Bulk Update vs Row Wise Update in MySQL – Performance Comparison

MySQLperformancequery-performancereplicationupdate

I have to update multiple rows (> 100k) satisfying a particular criterion in production environment. Since this query takes much time, it comes in slow query. someone told me that instead of making a bulk update, we should send update query row wise.

Example-
old query:

update table_1 
set column_20 = 'abc' 
where updatedOn > date_sub(now(), interval 1day) and column_19 = 'xyz' 

New query/method:

select auto_increment_id_column  
from table_1 
where updatedOn > date_sub(now(), interval 1day) and column_19 = 'xyz' 

Now use a "for loop" for all id's extracted from above, then send below query for each id:

update table_1 
set column_20 = 'abc' 
where auto_increment_id_column = id_from_for_loop;

This method seems to be counter intutive, so, please confirm, if it should be done. Also how it will affect master slave replication.
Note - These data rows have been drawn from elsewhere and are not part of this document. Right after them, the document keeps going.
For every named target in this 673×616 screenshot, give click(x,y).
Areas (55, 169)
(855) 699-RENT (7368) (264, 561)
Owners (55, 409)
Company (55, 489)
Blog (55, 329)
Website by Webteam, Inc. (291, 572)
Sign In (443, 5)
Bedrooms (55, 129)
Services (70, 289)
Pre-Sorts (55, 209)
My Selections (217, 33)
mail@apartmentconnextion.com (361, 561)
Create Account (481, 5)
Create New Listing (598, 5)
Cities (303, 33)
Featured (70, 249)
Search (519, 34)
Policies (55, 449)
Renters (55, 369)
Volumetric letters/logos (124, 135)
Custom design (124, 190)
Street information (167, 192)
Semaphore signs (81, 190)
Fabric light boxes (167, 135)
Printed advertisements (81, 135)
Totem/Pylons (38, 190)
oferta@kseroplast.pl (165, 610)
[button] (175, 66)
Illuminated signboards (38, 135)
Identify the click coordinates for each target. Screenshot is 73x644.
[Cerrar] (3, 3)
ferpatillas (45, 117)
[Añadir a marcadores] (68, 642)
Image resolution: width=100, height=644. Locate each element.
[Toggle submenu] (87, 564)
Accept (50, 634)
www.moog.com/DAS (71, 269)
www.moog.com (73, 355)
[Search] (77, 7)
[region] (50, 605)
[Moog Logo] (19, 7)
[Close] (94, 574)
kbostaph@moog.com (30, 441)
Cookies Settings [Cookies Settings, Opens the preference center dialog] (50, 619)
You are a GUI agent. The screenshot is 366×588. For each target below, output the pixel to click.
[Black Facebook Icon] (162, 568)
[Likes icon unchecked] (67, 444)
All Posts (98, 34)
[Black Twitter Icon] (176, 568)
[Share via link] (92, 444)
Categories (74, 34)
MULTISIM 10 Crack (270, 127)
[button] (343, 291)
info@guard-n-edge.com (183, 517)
dbinfo – mysql and using statement based replication

Major Update: Our DBA recently updated the replication to row based

Best Answer

The Update would benefit from the composite INDEX(column_19, updatedOn).

It is almost never faster to use a client loop to do something that can be done in a single SQL statement.

Since you are talking about updating upwards of a million rows, there are other things to discuss...

One should rarely need to update more than a few rows of a table in a batch. Perhaps column_20 does not belong in that table; maybe it belongs in a small, maybe one-row, table to avoid this? Maybe something else. If you care to describe the semantics of the columns, maybe I can give you more concrete advice.

The reason for the big updating seeming to take "too long" is that it is saving things in case you need to ROLLBACK.

But, if you do need to do a massive UPDATE or DELETE, I recommend doing it in chunks. There are notes on the impact on Replication in that document.